Lebih dari setengah juta jiwa terpaksa meninggalkan rumah mereka akibat memanasnya situasi di wilayah perbatasan antara Thailand dan Kamboja. Konflik bersenjata yang kembali meletus ini bahkan telah melampaui skala evakuasi pada pertempuran serupa yang terjadi sebelumnya di bulan Juli.
Juru bicara Kementerian Pertahanan Thailand, Surasant Kongsiri, dalam jumpa pers yang dikutip oleh kantor berita AFP, menyatakan bahwa ancaman langsung terhadap warga sipil menjadi alasan utama evakuasi besar-besaran tersebut. “Lebih dari 400.000 orang telah dipindahkan ke tempat yang lebih aman di tujuh provinsi berbeda,” ujarnya pada Rabu (10/12/2025). Ia menambahkan bahwa tindakan pencegahan ini dilakukan agar tidak terulang kembali insiden yang menimpa warga sipil pada bulan Juli 2025.

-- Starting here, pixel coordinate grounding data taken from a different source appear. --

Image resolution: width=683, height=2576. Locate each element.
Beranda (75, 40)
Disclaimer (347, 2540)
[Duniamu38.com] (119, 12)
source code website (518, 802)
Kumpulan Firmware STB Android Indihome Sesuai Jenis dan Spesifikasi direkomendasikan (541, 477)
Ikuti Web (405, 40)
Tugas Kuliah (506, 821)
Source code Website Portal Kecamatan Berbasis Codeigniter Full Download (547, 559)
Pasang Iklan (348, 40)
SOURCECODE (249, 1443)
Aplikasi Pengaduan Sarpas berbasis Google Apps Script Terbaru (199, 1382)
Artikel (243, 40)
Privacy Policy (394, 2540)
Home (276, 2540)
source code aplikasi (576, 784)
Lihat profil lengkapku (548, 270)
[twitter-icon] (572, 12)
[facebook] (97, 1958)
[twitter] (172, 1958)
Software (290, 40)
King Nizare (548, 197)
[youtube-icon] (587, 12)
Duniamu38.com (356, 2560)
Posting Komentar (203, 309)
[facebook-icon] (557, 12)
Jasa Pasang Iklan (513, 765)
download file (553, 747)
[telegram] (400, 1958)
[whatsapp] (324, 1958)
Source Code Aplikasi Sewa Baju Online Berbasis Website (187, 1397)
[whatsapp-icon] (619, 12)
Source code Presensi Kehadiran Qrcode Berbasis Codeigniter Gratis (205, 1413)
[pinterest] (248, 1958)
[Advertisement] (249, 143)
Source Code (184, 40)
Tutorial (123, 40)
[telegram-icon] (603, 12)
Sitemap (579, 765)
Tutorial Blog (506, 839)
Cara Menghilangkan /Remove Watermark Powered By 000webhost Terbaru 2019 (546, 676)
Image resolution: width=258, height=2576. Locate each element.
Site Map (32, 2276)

Di sisi Kamboja, Kementerian Pertahanan mencatat bahwa lebih dari seratus ribu orang telah mengungsi. “Sebanyak 101.229 orang telah dievakuasi ke tempat penampungan yang aman maupun ke rumah kerabat di lima provinsi hingga Selasa malam,” kata juru bicara Kementerian Pertahanan Kamboja, Maly Socheata.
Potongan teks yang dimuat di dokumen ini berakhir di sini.